Bringing Students Inside of Jewish Ritual—So They Can Own It

Sue Bojdak

Blessed are you, Adonai our God, Ruler of the universe, who separates:

–Challah and siddurs from toilet plungers and the internet
–Sunlight and candlelight from dark rooms and dark holes
–My bed and my couch from the classroom and the cafeteria
–Books, videogames, and fun from tables and textbooks

This is the blessing our seventh graders at Congregation Sha’ar Zahav in San Francisco wrote to accompany their new ritual for separating themselves from their gadgets. Their true genius came out in their original (and hastily improvised) musical number “Put the Gadget in the Bag,” created for the community presentation of their project-based learning on ritual.

Over eight weeks, each of our grade groups studied the architecture of Jewish ritual and then created a ritual of their own.
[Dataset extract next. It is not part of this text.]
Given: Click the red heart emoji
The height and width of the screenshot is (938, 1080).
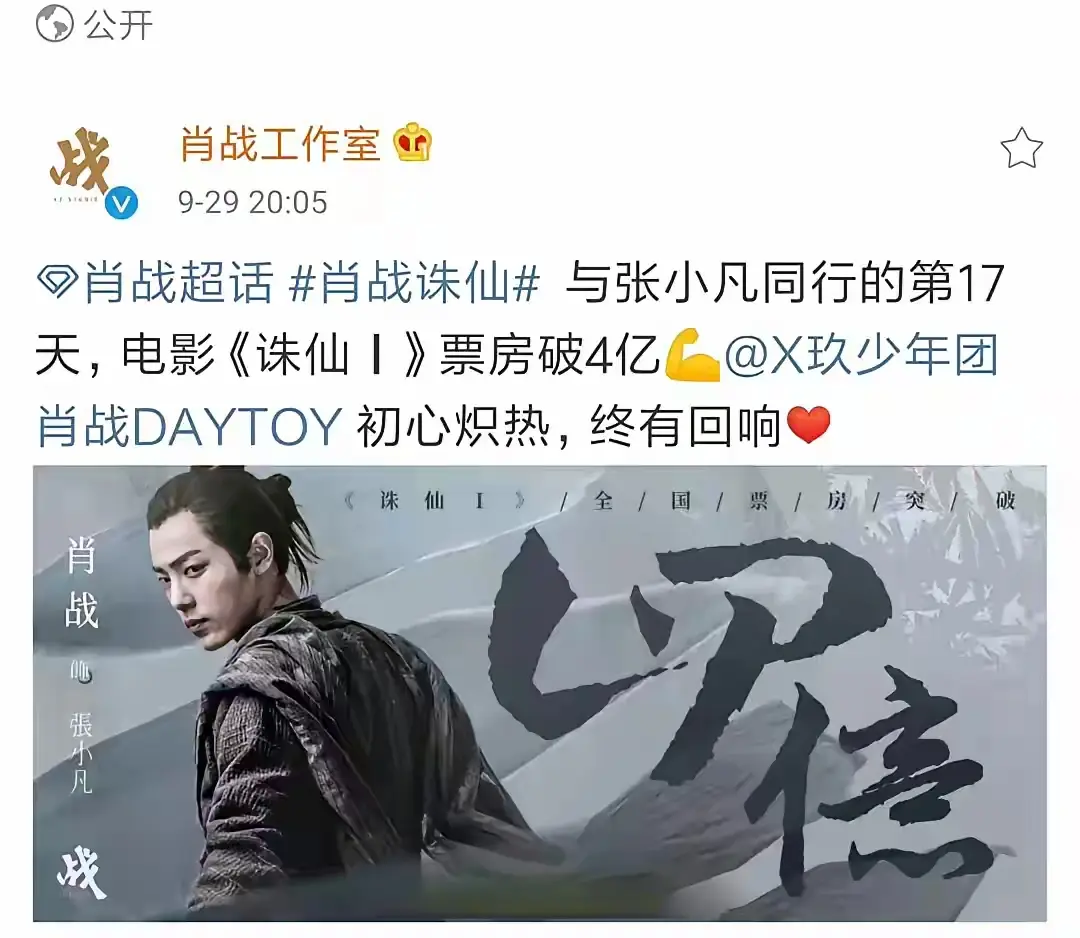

Their learning was guided by the work of scholar Vanessa Ochs who, in her work Inventing Jewish Ritual, identifies four key ritual elements: text, object, action, and a big Jewish idea. All students, in kindergarten through seventh grade, spent four weeks exploring specific Jewish rituals, both the breadth of ritual in our tradition and the depth of specific rituals. Along the way they were introduced to these four elements. Meanwhile they crafted Jewish ritual objects in our nascent makerspace. They made tzedakah boxes, hanukkiyot, and kiddush cups.

Over winter break, students and their families were assigned the task of looking for Ochs’s four elements in the rituals they encountered in holidays such as Christmas, New Year’s Eve, and Tu Bishvat, along with other rituals or holiday practices in their families. One student discussed the ritual of meeting their grandma at the airport, including their grandma’s traditional text, “How big you’ve gotten!” and her action, a giant hug.
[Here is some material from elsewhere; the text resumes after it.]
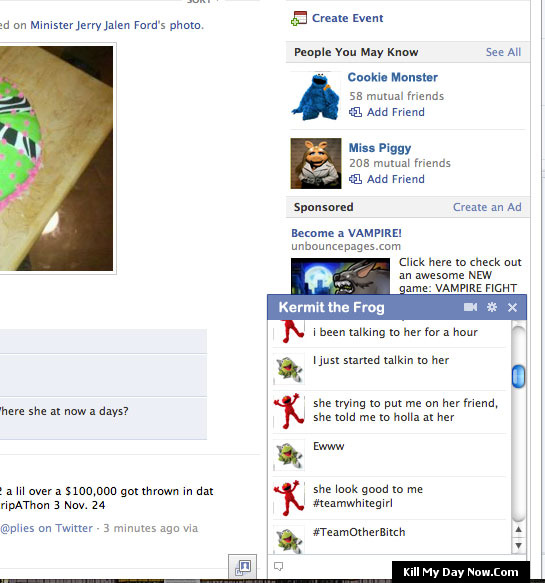Viewport: 545px width, 583px height.
Task: Click the chat pop-out icon at bottom
Action: click(243, 567)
Students reconvened to begin tinkering with rituals. In the makerspace, they created original blessings for their homes, including art and text. Using LEGOs, they designed and reimagined Jewish ritual objects: tzedakah boxes with openings large enough for a dollar bill and a highly portable mezuzah on wheels (a nod to our transient population), among others.

In the classroom, they thought about which rituals either moved or bored them, or which big Jewish ideas compelled them. Our kindergarten, first grade, and second grade group developed a ritual of bal tashchit (not wasting), focused on Hanukkah candle reuse: What do you do with your extra Hanukkah candles? Well, you could melt them down, pour them into a repurposed glass jar, and craft a candle that will bring the light of Hanukkah through the rest of the darkness of winter. And now there’s a blessing for that.
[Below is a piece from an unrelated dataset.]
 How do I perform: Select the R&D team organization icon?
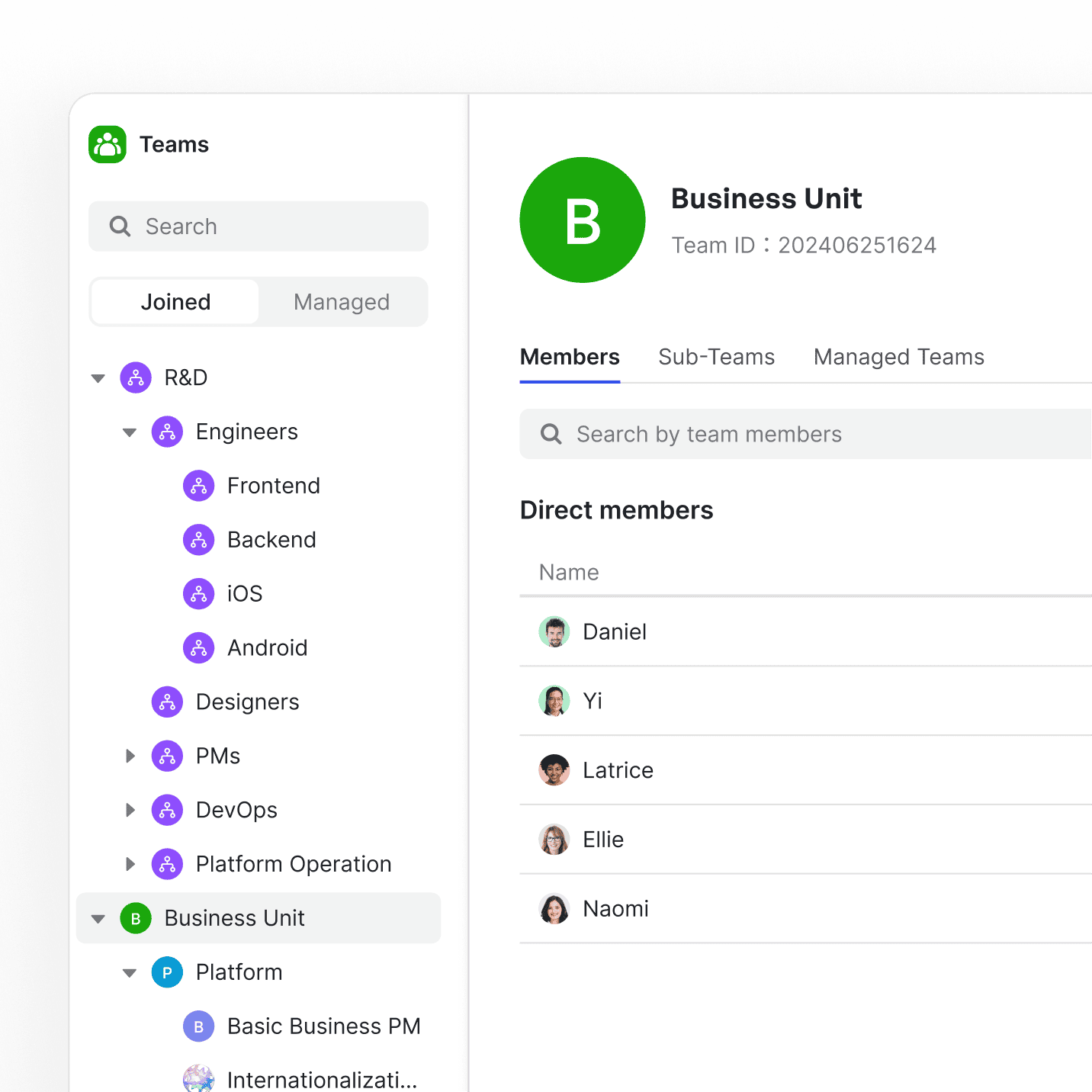tap(136, 377)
Our third, fourth, and fifth grade group pondered the interconnectedness of nature and the Jewish mandate to “Choose life.” They crafted a communal tree of life upon which people can hang leaves of gratitude or intention, linking themselves to the One-ness. And there’s a blessing for that. Our sixth graders searched for a Yom Kippur hack to break up the monotony of the day and make teshuvah (repentence) more concrete. They developed a ritual of repair through collage (broken pieces reassembled as something more beautiful), inviting folks to work on teshuvah together or to explore their personal commitments to repair. After their presentation to the community, a parent volunteered to bring this ritual to our communal Yom Kippur practice this fall.

Our seventh graders only wanted to talk about gaming. So we challenged them to create a ritual about gaming. We offered them havdalah (the closing service at the end of Shabbat, literally meaning “separation”) as a model of a ritual of separation from something that we love but that is special because it is time-limited. We shared with them ReBoot’s cell phone sleeping bag developed for their National Day of Unplugging. They responded with a gadget bag of their own, an adapted blessing of separation, and an original musical number.

All of this learning is about bringing students inside of Jewish ritual so that they can own it. Yes, we want them to be familiar with traditional rituals and to understand how they work and what they are for. But, more than that, we want them to live richer, deeper, and more intentional lives by knowing how to make meaning through ritual. We want them to live their Jewish values not only at synagogue on Shabbat morning but also at home in front of their screens, on dark January nights after Hanukkah is over, and on the playground when they need to repair a friendship. By bringing them inside of Jewish ritual to create it rather than teaching them about Jewish ritual to perform it, we put them in the driver’s seat of their Jewish experiences from the youngest age and invite them to create a Judaism that permeates the fabric of their lives.

 

Sue Bojdak is the director of education at Congregation Sha’ar Zahav in San Francisco, a Reform congregation with a focus on serving the LGBTQ community.